[START OF Listed records]

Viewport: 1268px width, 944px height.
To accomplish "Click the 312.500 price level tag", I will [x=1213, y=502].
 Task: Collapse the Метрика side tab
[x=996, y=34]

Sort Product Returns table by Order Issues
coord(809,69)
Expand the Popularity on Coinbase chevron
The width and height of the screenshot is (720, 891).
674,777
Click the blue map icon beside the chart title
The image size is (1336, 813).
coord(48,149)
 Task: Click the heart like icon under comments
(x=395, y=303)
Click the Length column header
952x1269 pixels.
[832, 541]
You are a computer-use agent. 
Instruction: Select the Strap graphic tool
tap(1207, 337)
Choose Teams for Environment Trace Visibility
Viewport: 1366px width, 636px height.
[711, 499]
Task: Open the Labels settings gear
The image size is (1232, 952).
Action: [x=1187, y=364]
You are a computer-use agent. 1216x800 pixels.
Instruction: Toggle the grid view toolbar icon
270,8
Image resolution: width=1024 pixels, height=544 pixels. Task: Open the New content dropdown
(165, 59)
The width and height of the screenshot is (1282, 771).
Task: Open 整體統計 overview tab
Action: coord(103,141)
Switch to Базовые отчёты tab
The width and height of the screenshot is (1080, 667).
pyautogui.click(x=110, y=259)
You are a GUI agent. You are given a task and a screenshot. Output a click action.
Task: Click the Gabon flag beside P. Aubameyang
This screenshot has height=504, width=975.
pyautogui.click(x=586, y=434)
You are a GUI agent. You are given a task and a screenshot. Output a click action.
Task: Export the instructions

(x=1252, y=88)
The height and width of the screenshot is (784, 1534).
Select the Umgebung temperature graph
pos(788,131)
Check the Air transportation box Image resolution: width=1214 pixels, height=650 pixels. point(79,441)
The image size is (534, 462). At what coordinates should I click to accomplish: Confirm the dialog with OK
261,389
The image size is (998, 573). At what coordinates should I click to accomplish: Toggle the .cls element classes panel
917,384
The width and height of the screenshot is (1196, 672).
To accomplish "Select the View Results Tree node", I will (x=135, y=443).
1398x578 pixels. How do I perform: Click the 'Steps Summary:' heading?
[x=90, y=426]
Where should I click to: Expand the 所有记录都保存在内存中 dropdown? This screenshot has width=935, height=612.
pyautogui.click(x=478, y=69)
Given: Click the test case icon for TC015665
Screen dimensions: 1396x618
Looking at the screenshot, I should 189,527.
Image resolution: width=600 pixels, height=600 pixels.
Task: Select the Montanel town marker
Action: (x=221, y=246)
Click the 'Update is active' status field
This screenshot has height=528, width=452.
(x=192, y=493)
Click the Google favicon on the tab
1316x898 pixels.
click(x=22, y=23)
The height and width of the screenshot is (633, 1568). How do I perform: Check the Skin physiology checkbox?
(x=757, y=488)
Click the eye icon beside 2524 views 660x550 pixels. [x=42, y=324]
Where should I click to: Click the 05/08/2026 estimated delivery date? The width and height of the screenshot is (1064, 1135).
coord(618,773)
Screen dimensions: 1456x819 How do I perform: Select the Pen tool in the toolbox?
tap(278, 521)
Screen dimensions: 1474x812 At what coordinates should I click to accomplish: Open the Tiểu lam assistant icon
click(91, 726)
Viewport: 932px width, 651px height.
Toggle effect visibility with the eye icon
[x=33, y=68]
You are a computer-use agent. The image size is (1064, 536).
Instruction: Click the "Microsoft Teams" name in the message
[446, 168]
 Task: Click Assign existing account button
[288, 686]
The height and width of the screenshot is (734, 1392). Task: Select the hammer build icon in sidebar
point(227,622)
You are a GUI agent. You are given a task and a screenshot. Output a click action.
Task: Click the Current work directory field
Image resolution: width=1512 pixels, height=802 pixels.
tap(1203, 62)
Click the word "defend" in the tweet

[END OF Listed records]

## Short problem:
Return the listing above verbatim, keeping every line and its original order.

## Solved exercise:
Viewport: 1268px width, 944px height.
To accomplish "Click the 312.500 price level tag", I will [x=1213, y=502].
 Task: Collapse the Метрика side tab
[x=996, y=34]

Sort Product Returns table by Order Issues
coord(809,69)
Expand the Popularity on Coinbase chevron
The width and height of the screenshot is (720, 891).
674,777
Click the blue map icon beside the chart title
The image size is (1336, 813).
coord(48,149)
 Task: Click the heart like icon under comments
(x=395, y=303)
Click the Length column header
952x1269 pixels.
[832, 541]
You are a computer-use agent. 
Instruction: Select the Strap graphic tool
tap(1207, 337)
Choose Teams for Environment Trace Visibility
Viewport: 1366px width, 636px height.
[711, 499]
Task: Open the Labels settings gear
The image size is (1232, 952).
Action: [x=1187, y=364]
You are a computer-use agent. 1216x800 pixels.
Instruction: Toggle the grid view toolbar icon
270,8
Image resolution: width=1024 pixels, height=544 pixels. Task: Open the New content dropdown
(165, 59)
The width and height of the screenshot is (1282, 771).
Task: Open 整體統計 overview tab
Action: coord(103,141)
Switch to Базовые отчёты tab
The width and height of the screenshot is (1080, 667).
pyautogui.click(x=110, y=259)
You are a GUI agent. You are given a task and a screenshot. Output a click action.
Task: Click the Gabon flag beside P. Aubameyang
This screenshot has height=504, width=975.
pyautogui.click(x=586, y=434)
You are a GUI agent. You are given a task and a screenshot. Output a click action.
Task: Export the instructions

(x=1252, y=88)
The height and width of the screenshot is (784, 1534).
Select the Umgebung temperature graph
pos(788,131)
Check the Air transportation box Image resolution: width=1214 pixels, height=650 pixels. point(79,441)
The image size is (534, 462). At what coordinates should I click to accomplish: Confirm the dialog with OK
261,389
The image size is (998, 573). At what coordinates should I click to accomplish: Toggle the .cls element classes panel
917,384
The width and height of the screenshot is (1196, 672).
To accomplish "Select the View Results Tree node", I will (x=135, y=443).
1398x578 pixels. How do I perform: Click the 'Steps Summary:' heading?
[x=90, y=426]
Where should I click to: Expand the 所有记录都保存在内存中 dropdown? This screenshot has width=935, height=612.
pyautogui.click(x=478, y=69)
Given: Click the test case icon for TC015665
Screen dimensions: 1396x618
Looking at the screenshot, I should 189,527.
Image resolution: width=600 pixels, height=600 pixels.
Task: Select the Montanel town marker
Action: (x=221, y=246)
Click the 'Update is active' status field
This screenshot has height=528, width=452.
(x=192, y=493)
Click the Google favicon on the tab
1316x898 pixels.
click(x=22, y=23)
The height and width of the screenshot is (633, 1568). How do I perform: Check the Skin physiology checkbox?
(x=757, y=488)
Click the eye icon beside 2524 views 660x550 pixels. [x=42, y=324]
Where should I click to: Click the 05/08/2026 estimated delivery date? The width and height of the screenshot is (1064, 1135).
coord(618,773)
Screen dimensions: 1456x819 How do I perform: Select the Pen tool in the toolbox?
tap(278, 521)
Screen dimensions: 1474x812 At what coordinates should I click to accomplish: Open the Tiểu lam assistant icon
click(91, 726)
Viewport: 932px width, 651px height.
Toggle effect visibility with the eye icon
[x=33, y=68]
You are a computer-use agent. The image size is (1064, 536).
Instruction: Click the "Microsoft Teams" name in the message
[446, 168]
 Task: Click Assign existing account button
[288, 686]
The height and width of the screenshot is (734, 1392). Task: Select the hammer build icon in sidebar
point(227,622)
You are a GUI agent. You are given a task and a screenshot. Output a click action.
Task: Click the Current work directory field
Image resolution: width=1512 pixels, height=802 pixels.
tap(1203, 62)
Click the word "defend" in the tweet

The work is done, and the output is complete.